Some time later, when she has been fished out from the deep
end by the instructor's swallow dive, faultlessly executed,
her face wiped and her mother called, the teacher suggests
that perhaps she ought to go in the non-swimming group,
just for now. Soon, of course, she will be able to swim.
"But all my friends can swim," wails Leah, far more upset
by demotion than by almost drowning. The teacher applies
reason. Yes, all her friends can swim.
This is because they have had lessons. Leah has not had
lessons and can't swim. In fact, she nearly drowned just
now. Soon Leah too will have had lessons and then she will
be able, with confidence, to join her friends in the deep
end.
No, it's no good. Reason sinks like a stone. Swimming for
Leah, it becomes clear, is not a learnt set of physical
skills but a wish-fulfilment: something all the girls must
do. If all the girls must do it, then she can do it. So, at
first, she is resistant to instruction. Swimming does not
seem to her a matter of alignment, bouyancy, the shape of
strokes and how to breathe when in the water; it is all
about fun and laughter. Of course, in time it will come to
be about all those things. But first there is going up and
down holding this board. Leah could weep - she does weep -
with the lowly struggle.
Next week it's all better. The non-swimmers get in first,
and they set off with their boards. Actually, it's not bad.

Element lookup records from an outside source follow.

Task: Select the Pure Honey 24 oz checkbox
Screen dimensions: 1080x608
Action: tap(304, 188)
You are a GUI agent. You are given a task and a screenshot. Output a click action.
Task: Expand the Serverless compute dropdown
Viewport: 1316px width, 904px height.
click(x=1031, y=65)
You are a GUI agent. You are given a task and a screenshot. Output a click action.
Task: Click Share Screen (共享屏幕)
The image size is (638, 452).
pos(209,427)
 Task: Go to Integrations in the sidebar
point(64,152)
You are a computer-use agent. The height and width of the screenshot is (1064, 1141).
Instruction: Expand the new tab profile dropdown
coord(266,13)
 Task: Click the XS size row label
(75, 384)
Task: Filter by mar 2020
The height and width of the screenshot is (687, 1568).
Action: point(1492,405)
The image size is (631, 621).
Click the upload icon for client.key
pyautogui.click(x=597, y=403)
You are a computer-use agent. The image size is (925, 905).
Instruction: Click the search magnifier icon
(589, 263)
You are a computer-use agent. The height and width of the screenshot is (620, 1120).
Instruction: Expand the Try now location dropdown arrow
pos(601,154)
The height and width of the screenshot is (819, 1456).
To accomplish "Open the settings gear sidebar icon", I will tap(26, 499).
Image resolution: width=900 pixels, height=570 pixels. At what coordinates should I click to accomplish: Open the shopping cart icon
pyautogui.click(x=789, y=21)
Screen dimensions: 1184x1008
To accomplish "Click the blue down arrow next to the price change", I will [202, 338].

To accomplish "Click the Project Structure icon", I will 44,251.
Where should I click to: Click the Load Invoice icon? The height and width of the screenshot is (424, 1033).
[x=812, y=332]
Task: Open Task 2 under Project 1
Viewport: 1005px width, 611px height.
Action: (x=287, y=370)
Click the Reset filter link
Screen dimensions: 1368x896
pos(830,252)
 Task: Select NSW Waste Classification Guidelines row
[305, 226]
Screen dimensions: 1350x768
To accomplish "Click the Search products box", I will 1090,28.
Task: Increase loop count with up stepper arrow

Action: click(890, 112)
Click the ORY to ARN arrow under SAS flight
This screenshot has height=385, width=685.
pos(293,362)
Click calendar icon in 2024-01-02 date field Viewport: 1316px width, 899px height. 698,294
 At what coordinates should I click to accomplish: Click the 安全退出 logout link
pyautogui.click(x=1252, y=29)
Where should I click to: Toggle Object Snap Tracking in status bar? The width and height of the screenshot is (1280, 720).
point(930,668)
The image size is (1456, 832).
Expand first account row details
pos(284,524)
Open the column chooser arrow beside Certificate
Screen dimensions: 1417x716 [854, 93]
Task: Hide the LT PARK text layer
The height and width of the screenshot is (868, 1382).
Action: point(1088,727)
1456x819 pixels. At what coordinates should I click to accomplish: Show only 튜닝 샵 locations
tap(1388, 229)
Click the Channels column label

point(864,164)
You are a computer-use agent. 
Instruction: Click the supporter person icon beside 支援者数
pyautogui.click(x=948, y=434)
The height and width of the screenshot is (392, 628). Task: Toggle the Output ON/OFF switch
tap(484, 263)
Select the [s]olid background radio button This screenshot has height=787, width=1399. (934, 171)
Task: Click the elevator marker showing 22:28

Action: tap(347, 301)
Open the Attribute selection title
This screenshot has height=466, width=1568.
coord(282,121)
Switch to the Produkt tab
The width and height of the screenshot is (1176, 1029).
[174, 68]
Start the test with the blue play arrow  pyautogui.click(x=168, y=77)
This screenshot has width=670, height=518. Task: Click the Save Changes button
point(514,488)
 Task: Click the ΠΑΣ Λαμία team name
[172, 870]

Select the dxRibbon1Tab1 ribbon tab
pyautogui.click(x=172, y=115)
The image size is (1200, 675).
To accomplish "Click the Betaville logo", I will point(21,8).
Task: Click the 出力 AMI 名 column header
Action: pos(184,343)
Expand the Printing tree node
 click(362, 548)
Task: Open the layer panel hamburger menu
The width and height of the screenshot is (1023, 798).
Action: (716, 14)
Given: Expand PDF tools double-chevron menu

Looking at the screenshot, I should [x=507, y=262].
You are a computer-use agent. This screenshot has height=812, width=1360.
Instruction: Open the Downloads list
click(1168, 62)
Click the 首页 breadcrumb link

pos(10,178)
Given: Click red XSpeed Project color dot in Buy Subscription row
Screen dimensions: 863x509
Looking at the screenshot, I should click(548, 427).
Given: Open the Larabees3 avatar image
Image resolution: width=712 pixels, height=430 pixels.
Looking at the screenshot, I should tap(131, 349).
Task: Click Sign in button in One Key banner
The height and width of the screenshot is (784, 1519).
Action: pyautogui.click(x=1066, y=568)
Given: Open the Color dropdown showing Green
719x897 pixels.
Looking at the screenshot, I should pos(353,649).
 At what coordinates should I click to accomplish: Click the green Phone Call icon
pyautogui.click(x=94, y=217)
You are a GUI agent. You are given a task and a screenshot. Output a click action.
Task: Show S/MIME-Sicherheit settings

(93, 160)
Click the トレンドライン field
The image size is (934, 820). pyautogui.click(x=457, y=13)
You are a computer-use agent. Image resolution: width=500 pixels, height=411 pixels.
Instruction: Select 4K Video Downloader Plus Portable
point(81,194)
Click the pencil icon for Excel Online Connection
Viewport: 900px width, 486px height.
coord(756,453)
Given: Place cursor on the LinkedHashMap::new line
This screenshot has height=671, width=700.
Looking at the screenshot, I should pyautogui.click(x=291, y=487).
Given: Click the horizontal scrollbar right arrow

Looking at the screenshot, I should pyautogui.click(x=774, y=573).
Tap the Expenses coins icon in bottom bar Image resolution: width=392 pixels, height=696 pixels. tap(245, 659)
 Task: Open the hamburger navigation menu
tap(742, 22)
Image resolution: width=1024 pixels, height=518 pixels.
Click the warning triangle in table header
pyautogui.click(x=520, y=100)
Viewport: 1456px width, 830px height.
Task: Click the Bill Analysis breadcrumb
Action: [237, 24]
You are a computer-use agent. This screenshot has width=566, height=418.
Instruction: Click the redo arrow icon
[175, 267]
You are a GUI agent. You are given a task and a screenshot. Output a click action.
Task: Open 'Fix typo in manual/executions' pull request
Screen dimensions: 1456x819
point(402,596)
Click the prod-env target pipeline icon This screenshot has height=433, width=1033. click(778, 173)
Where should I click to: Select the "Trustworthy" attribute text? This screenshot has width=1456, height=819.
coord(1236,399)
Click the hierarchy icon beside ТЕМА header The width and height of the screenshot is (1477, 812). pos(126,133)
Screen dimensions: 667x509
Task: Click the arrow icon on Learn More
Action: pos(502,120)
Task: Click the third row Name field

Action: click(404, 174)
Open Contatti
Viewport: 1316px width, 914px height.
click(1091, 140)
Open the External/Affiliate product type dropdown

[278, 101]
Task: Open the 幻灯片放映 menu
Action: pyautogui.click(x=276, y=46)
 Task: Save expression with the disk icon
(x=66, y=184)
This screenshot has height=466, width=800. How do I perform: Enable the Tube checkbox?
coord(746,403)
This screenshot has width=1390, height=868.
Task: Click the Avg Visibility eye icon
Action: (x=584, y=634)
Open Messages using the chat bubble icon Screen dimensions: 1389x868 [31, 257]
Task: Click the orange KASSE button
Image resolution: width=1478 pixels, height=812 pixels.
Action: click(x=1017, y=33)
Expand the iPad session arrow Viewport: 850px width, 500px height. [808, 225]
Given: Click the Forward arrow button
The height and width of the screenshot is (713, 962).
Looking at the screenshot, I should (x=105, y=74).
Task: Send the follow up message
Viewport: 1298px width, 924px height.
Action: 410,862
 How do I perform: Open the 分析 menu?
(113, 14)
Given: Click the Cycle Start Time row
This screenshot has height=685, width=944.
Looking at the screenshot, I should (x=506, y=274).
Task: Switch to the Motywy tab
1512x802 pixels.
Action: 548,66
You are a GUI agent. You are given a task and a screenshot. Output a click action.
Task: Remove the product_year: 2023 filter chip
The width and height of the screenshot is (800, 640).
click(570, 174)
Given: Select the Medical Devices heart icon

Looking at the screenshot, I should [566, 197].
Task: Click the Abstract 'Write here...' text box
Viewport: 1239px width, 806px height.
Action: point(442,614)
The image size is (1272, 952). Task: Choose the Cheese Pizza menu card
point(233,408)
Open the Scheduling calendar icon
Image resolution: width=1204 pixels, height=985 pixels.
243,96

Avoiding glances down at the deep end (where diving is
being splashily attempted by Jo and Terri and Louise), Leah
concentrates. Towards the end, she starts to shoot ahead.
"Well done,"
the instructor calls out. "Next week we'll try unassisted
swimming."
By the end of term, Leah has moved up a group, got her blue
and green ribbons and is pestering her family to let her go
swimming with her friends. "Well," says her dad doubtfully,
"as long as you are sensible and don't go out of your
depth. I don't want to get a phone call, mind!" "Dad," Leah
groans, "only dorks do things like that. And non-swimmers."
Dad nods. Swimming begins with not swimming.